Face à l’urgence écologique, les investisseurs mettent de plus en plus en avant leurs pratiques d’investissements dits responsables, c’est-à-dire prenant en compte des critères environnementaux comme le climat, sociaux comme l’emploi, ou de gouvernance comme la lutte contre la corruption ou comme l’organisation des pouvoirs dans l’entreprise. En France, on estime l’offre à plus de 700 fonds dits durables pour 278 milliards d’euros d’encours selon le dernier indicateur Novethic. Mais le mouvement est mondial. Tous les grands investisseurs affichent aujourd’hui des fonds de ce type dont BlackRock, le plus grand gestionnaire d’actifs. 
Les origines religieuses de l’ISR
A l’origine pourtant, le mouvement est circonscrit aux communautés religieuses, notamment celle des Quakers qui se développe essentiellement dans les pays anglo-saxons. Au XVIIIème siècle, cette communauté protestante de Grande Bretagne est un acteur économique de premier plan car elle détient les principales industries du pays mais aussi de grandes banques comme la Barclay’s ou la LLoyds. Les préoccupations sociales (conditions de travail, égalité) et le besoin de mettre en cohérence leur éthique personnelle dans tous les pans de leur vie, amènent ses membres à réfléchir à la destination de leurs placements.
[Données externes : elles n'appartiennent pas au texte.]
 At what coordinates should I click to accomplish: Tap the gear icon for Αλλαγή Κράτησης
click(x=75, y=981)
Ceux qui émigreront aux États-Unis, souvent contraints à l’exil, font ainsi partie des premiers à refuser d’investir dans le commerce de la guerre ou le trafic d’être humains, bien avant l’abolition de l’esclavage. Il faut cependant attendre les années 1920 pour voir apparaître les premiers fonds éthiques. En 1928, le Pionner Fund de l’Eglise évangélique exclut ainsi toutes les entreprises liées au tabac et à l’alcool.
L’apport des luttes sociales
La forme moderne de l’investissement socialement responsable (ISR) remonte réellement à la fin des années 60 où les luttes sociales mobilisent fortement aux États-Unis marqués par la guerre du Vietnam. C’est l’époque des premières résolutions actionnariales sur les droits des consommateurs et des minorités déposées lors d’Assemblées générales d’actionnaires, notamment par l’avocat et politicien Ralph Nader auprès de General Motors.
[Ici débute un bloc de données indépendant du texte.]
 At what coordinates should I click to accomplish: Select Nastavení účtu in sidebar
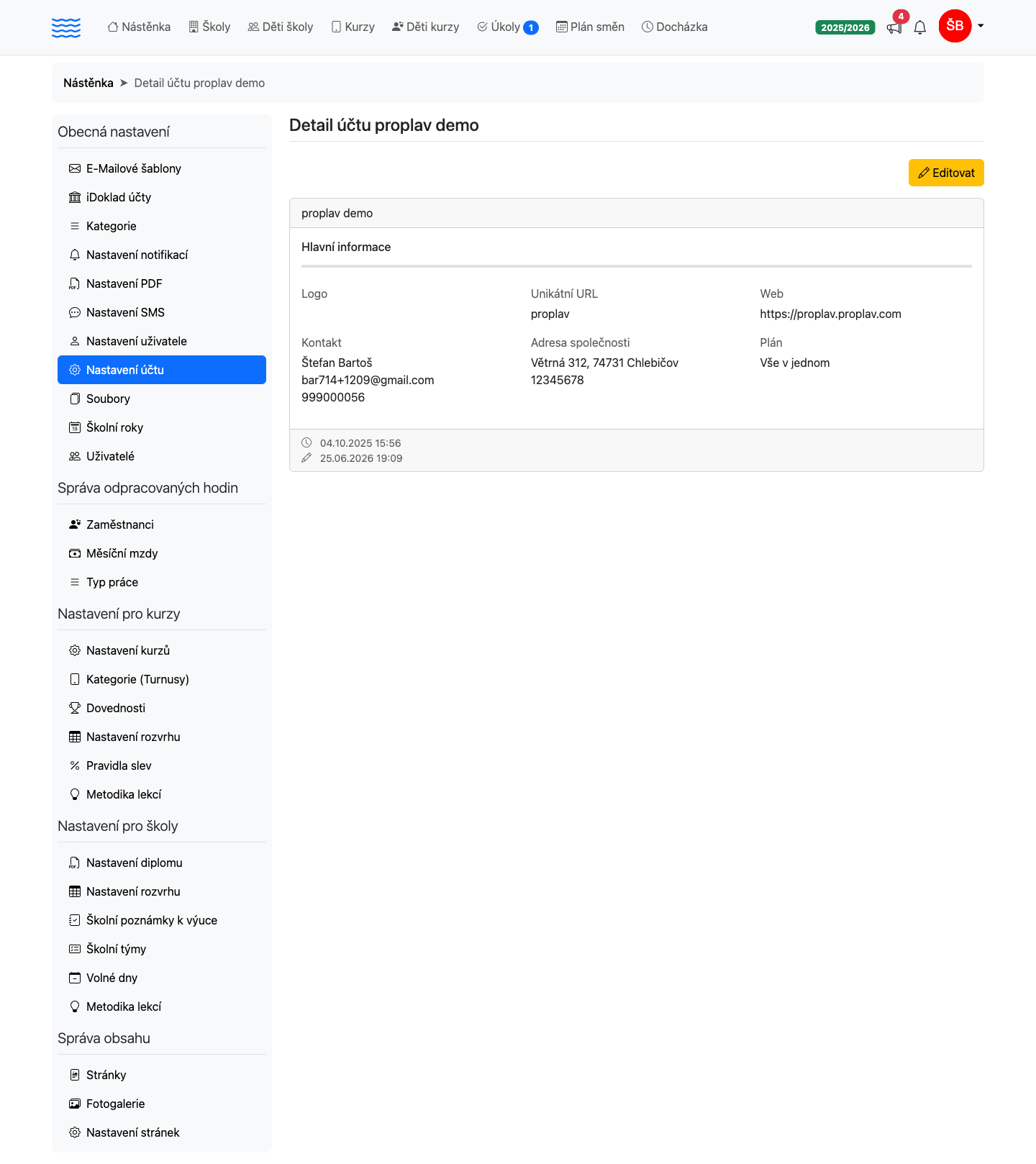click(162, 370)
C’est aussi l’époque des appels aux boycott des entreprises collaborant avec des régimes controversés, comme l’Afrique du Sud où règne alors l’Apartheid, ainsi que celles responsables de catastrophes écologiques, comme la marée noire provoquée par l’Exxon Valdez. De cette lutte naîtront les premiers fonds ISR comme le Pax World fund créé en 1971 par deux pasteurs américains. En France, c’est encore sous l’impulsion d’une religieuse, sœur Nicole Reille, qu’est créé le premier fonds ISR en 1983.
Aujourd’hui, les investisseurs responsables mondiaux se regroupent sous la bannière des PRI, les Principles for Responsible Investment, fondés par l’ancien secrétaire général des Nations Unies, Kofi Annan. Ils ne se limitent pas aux exclusions. Sorti des seules considérations éthiques sans en être totalement détaché, et avec les travers que peuvent amener sa plus grande diffusion (risque de greenwashing), l’investissement responsable affiche aujourd’hui une nouvelle transformer les entreprises pour qu’elles oeuvrent au bien commun.